The late Bill Cumming: colorful art, colorful character | friends and students remember an outrageous free spirit

Although his 93 years took him throughout the Northwest, in and out of different clothing, lifestyles and relationships, the people who knew artist William Cumming say that their beloved friend was as colorful in personality as the vivid paintings that made him a local legend.

At a Seattle art gallery in the mid-’60s, a dapperly clad William Cumming dramatically pushed open the doors to his own exhibit, a vision of Dickens'”David Copperfield,” with a formal cape and cane.

“It’s all crap!” Cumming said at the top of his lungs, flourishing the cane in a circle at his paintings on display.

And just like that, he ran out the door again, much to the dismay of the patrons at the gallery.

The cape and cane symbolized only one of Cumming’s countless personas. Throughout his life, Cumming emerged as a proud member of the feared Communist party, a chap-clad Cowboy-esque rancher and a lover to many different women (“I’ve had seven wives and numerous other people’s,” he told the Seattle Post-Intelligencer in 2005). Up until his death of congestive heart failure just before Thanksgiving, he was also the last great artist of “The Northwest School” of painting and the teacher of several generations of local artists.
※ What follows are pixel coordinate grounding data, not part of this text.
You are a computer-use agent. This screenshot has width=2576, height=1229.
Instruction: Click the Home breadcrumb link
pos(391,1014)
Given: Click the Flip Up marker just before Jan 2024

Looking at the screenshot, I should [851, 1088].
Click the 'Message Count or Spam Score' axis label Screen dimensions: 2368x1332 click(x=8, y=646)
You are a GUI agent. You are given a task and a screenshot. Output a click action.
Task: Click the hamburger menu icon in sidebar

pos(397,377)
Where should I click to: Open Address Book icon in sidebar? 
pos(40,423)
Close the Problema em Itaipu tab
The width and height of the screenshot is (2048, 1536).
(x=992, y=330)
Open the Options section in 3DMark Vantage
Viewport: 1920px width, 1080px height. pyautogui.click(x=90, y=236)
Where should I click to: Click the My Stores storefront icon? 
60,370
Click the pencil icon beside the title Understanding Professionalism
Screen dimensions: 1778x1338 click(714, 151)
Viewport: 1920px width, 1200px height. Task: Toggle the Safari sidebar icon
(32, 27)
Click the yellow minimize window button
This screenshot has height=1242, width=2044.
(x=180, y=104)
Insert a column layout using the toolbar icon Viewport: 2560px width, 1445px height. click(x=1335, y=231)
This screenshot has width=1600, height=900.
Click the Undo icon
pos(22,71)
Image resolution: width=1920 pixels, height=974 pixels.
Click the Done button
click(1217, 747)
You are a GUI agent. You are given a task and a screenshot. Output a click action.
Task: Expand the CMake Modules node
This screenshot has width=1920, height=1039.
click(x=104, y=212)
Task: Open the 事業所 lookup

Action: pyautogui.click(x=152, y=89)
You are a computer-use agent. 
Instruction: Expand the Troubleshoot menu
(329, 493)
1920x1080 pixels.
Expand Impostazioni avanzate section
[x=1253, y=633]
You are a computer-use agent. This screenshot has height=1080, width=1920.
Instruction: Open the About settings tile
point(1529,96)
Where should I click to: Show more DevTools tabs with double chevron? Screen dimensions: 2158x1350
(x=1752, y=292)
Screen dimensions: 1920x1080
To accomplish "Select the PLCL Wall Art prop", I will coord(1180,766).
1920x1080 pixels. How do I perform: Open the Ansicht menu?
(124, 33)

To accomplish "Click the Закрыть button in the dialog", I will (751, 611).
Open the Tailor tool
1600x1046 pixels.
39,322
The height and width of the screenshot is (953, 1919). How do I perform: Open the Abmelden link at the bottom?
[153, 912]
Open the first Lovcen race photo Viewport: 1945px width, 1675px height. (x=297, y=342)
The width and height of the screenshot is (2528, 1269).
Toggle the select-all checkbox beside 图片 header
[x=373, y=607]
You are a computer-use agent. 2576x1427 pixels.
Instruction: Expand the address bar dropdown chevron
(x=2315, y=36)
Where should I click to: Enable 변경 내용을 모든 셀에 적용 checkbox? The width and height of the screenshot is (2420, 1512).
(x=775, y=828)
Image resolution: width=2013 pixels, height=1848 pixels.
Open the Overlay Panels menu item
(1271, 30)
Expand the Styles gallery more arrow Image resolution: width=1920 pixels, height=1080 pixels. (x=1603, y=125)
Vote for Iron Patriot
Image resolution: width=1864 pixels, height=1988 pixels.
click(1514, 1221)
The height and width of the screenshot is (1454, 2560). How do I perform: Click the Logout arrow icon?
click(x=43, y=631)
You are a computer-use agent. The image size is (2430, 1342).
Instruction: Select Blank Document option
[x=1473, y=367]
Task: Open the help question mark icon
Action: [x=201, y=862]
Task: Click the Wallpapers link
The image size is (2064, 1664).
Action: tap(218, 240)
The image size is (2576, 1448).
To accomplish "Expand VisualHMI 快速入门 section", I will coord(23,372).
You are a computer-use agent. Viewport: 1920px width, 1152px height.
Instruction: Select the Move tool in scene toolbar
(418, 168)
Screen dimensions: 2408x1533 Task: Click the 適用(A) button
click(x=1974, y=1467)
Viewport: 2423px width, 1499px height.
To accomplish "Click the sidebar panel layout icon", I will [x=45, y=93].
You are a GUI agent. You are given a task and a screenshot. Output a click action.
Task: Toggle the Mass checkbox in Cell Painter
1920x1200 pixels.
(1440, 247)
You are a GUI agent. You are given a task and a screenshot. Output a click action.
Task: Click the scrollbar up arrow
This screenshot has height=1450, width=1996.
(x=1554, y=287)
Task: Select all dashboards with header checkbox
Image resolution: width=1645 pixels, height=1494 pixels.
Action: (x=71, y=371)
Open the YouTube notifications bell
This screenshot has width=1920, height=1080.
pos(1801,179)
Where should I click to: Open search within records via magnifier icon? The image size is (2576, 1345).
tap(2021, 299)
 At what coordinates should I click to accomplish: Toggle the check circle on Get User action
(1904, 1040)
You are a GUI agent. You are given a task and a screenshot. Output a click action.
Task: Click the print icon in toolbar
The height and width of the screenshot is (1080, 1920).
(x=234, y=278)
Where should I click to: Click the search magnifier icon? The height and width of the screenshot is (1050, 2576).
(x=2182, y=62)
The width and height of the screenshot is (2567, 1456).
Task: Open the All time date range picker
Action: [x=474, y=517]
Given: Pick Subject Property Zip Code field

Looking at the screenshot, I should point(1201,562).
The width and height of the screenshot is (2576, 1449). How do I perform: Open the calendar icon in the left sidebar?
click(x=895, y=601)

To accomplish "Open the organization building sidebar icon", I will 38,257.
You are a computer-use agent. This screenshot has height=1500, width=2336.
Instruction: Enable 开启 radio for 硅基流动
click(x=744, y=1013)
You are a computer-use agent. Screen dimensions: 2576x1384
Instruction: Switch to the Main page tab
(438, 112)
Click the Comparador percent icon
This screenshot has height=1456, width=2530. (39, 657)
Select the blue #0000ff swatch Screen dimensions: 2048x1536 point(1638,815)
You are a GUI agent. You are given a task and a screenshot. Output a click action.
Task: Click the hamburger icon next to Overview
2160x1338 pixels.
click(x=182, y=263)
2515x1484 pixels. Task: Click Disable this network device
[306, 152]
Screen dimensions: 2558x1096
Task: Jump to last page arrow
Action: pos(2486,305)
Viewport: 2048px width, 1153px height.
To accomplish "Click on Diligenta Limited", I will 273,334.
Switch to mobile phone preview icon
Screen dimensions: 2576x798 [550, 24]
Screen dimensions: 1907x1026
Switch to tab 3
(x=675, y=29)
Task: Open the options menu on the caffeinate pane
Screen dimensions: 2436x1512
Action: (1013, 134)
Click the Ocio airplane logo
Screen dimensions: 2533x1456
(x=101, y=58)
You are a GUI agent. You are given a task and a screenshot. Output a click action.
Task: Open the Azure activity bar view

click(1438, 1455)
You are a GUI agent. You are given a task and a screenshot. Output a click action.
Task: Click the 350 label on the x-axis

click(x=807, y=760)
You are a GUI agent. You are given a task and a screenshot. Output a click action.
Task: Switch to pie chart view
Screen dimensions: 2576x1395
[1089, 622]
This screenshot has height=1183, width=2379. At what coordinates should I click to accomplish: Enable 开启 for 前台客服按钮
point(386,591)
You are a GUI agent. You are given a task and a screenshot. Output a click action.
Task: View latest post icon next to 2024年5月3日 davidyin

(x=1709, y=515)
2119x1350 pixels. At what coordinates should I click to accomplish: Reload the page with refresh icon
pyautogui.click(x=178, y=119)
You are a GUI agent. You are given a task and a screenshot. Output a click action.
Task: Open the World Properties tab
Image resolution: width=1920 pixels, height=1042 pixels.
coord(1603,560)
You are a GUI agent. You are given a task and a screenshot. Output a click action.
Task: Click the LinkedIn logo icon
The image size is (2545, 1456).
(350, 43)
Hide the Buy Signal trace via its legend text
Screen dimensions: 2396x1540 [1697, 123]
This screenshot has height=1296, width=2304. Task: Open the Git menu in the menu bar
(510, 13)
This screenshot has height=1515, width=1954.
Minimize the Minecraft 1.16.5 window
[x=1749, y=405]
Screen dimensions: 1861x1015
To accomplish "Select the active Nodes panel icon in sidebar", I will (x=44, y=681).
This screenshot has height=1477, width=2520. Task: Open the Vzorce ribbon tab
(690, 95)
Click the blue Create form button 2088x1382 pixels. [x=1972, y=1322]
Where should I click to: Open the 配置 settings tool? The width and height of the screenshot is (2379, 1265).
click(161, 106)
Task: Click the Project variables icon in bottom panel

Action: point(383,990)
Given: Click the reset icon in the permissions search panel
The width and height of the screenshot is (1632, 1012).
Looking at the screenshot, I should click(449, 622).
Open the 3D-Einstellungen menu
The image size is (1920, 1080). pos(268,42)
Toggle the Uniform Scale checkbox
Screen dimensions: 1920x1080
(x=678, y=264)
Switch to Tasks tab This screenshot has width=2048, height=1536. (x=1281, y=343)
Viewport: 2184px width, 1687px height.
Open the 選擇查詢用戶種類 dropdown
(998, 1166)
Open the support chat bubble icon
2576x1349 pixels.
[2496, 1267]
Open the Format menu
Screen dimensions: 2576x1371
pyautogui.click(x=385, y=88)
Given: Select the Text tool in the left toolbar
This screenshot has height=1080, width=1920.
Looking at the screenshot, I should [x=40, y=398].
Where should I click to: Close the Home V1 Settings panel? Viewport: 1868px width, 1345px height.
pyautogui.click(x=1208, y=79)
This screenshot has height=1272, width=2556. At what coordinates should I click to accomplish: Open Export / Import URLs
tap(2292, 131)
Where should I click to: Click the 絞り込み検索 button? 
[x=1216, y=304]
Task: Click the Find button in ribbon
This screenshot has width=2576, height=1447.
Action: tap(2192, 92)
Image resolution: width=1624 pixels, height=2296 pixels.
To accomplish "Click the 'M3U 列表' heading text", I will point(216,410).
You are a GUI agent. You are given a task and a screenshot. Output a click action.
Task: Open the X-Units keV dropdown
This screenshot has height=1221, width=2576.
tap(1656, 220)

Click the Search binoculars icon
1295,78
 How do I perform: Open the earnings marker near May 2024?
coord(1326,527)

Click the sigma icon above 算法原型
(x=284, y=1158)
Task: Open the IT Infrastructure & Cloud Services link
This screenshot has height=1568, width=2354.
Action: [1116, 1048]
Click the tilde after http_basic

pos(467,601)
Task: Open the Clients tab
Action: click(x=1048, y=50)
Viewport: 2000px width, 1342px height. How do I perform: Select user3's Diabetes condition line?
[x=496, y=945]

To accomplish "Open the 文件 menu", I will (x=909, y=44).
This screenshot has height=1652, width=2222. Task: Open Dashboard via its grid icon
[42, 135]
Although his 93 years took him throughout the Northwest, in and out of different clothing, lifestyles and relationships, the people who knew Cumming say that their beloved friend was as colorful in personality as the vivid paintings that made him a local legend.

“I wouldn’t call him eccentric, just unusually bold and confident,” said Tom Price, a former student and longtime friend of Cumming. “He was a cantankerous character and sharp as a tack.

Cumming was initially self-taught. He learned academic drawing through a correspondence school and art history education through his own wanderings in The Seattle Public Library.

Born in 1917, Cumming had the typical thriftiness and traits of someone raised in the depression era, but his sailor’s mouth and wicked sense of humor were all his own. He would often tell people that he was just into painting for the money, and even told the Post-Intelligencer, “It’s a load of bull” when artists talk about the spiritual pull of painting.

“He’d describe art on street-level when he taught, making it very tangible, very real and very fun,” Price said. “You’d be in class and suddenly he’d start singing or he’d stop teaching because he wanted to draw in his sketchbook.”

Despite Cumming’s novel and varied life experiences, he was not an eccentric who simply donned costumes or obeyed fads, said John Braseth, close friend and director of the Woodside/Braseth Gallery which often exhibited Cumming’s work. For example, when Cumming was known as a cowboy, he was really living that lifestyle, working as a rancher on the Eastside near Issaquah, he said.

Deborah Freng remembers Cumming’s cowboy phase from when she was a 9-year-old student of his at the Kirkland Creative Arts League, one of numerous places he taught, in addition to Cornish College of the Arts and what would become Art Institute of Seattle. She also remembers the “groupies” of numerous adoring students – and of course, the ladies, who couldn’t seem to get enough of the slender man with the luminous, expressive blue eyes.

“I never saw him as a womanizer, I think he was a gentleman who happened to marry many of the women he dated,” Freng said. “I think that label detracts from him as a human being.”

Cumming definitely had a sensitive and thoughtful side to him as well. After all, he was the sort of artist who used to paint peoples’ auras. He was actually very soft-spoken, it’s just what he said was so outrageous, said Gary Nelson, who taught with Cumming at the Burnley School of Professional Art.

Perhaps even more controversial than his reputation with women, was his decade or so of membership in the Communist Party and years of being blacklisted. He finally renounced his involvement with communism at age 40 to focus on his work once again, but social inequality and workers’ rights were always important to him.

“He was courageous. He charged into things,” Braseth said. “Life has a tendency to run people over, he wasn’t going to succumb to that, even in his old age.”

In fact, Cumming was even scheduled to teach the morning he died.

He taught all his life, into his 90s, because he never thought he’d be able to completely support himself through his art, even though nowadays, one of his small watercolors costs about $1,200, and one of his 4-by-4 pieces is roughly $50,000, Braseth said.

Braseth, who is scheduled to deliver part of Cumming’s eulogy at a private memorial Saturday, Dec. 4, has had writers’ block all week trying to think of the proper words to describe the colorful artist.

“With Bill, it was as if you had a genie in the bottle,” Braseth said. “You rubbed the bottle, but you never knew who would come out. You only knew it was going to be a magnificent genie.”

“At the Lake,”(2008) a painting by the late William Cumming. Tempera on board.